▶ **TEXT BLOCK**:
=======

Michael Dennehy and Hulla-Balou Strut Their Stuff in $10,000 DIHP Under Saddle Championship

Michael Dennehy and Hulla-Balou

Hulla-Balou has basically never lost an under saddle. That was an edge Michael Dennehy was glad to have in Friday night’s $10,000 DIHP Under Saddle Championship during Desert Circuit 6, presented by IDA Development and Barnwalkers. The duo strutted to first place in a highly competitive class under the lights of the Grand Prix Arena.

“Hulla-Balou has been the horse of a lifetime for me,” Dennehy said of Dana Vollbracht’s 14-year-old Westphalian gelding. “He has taken me places I never thought I’d go. It has been such a thrill and it is such a thrill to get to do this $10,000 Under Saddle class out here in the Grand Prix Arena under the lights so grateful that the hunters are running out here all week is such a great opportunity for us.”

The judges pulled horses away from the action one by one, until only Dennehy and Hulla-Balou remained. The thrill was unique, even though the feeling of winning an under saddle is nothing new to Dennehy.

“Well first off, Balou, as we call him, has won I think almost every under saddle class that he’s ever been in, so when I saw that in the prize list, I thought, ‘I am definitely doing that week’. Then with fact that it was here in the Grand Prix Arena under the lights, it was another great opportunity to get out under the lights and show and just get him acclimated because there are so few opportunities to get the hunters out at night under the lights.”

Dennehy comes to Thermal every winter from Denver, so his horses are accustomed to indoor riding arenas, making them a little braver under the lights in an outdoor setting.

=======

▶ **DATA**:

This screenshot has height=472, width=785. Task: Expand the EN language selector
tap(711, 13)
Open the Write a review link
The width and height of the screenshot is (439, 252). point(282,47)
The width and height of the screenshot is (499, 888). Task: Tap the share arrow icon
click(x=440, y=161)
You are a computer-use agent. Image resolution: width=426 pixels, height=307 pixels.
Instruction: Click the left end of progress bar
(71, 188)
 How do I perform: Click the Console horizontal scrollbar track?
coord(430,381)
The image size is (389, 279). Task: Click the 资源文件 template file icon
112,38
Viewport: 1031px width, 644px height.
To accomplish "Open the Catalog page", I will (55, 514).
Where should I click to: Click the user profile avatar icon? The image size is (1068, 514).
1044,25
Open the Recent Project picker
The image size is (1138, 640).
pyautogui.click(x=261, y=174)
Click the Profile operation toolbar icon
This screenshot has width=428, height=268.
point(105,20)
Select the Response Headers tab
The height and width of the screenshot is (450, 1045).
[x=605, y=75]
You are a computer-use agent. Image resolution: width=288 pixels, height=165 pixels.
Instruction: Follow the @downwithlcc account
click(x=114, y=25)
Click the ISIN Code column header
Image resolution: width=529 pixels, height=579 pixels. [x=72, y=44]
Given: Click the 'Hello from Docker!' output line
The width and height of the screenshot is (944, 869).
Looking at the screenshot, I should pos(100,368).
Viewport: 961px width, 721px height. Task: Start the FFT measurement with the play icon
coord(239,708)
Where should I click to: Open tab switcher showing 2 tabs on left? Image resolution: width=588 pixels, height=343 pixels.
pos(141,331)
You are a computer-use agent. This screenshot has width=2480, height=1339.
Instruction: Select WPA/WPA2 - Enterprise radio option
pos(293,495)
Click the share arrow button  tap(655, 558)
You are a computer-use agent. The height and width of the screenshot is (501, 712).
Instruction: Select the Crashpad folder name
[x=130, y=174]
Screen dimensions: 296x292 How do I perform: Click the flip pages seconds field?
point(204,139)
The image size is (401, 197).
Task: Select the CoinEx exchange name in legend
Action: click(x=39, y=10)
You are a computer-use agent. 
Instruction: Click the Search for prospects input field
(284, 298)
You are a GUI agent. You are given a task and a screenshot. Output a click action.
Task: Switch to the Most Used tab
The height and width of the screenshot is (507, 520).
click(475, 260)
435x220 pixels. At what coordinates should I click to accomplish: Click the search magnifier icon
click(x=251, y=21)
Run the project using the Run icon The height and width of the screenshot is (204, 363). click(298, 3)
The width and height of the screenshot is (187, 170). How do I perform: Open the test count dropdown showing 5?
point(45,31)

=======

▶ **WHAT IS ASKED**:
Reproduce verbatim the portion of the under saddle championship article that opens with the words "The judges pulled" and closes with "new to Dennehy.".

▶ **EXERCISE SOLUTION**:
The judges pulled horses away from the action one by one, until only Dennehy and Hulla-Balou remained. The thrill was unique, even though the feeling of winning an under saddle is nothing new to Dennehy.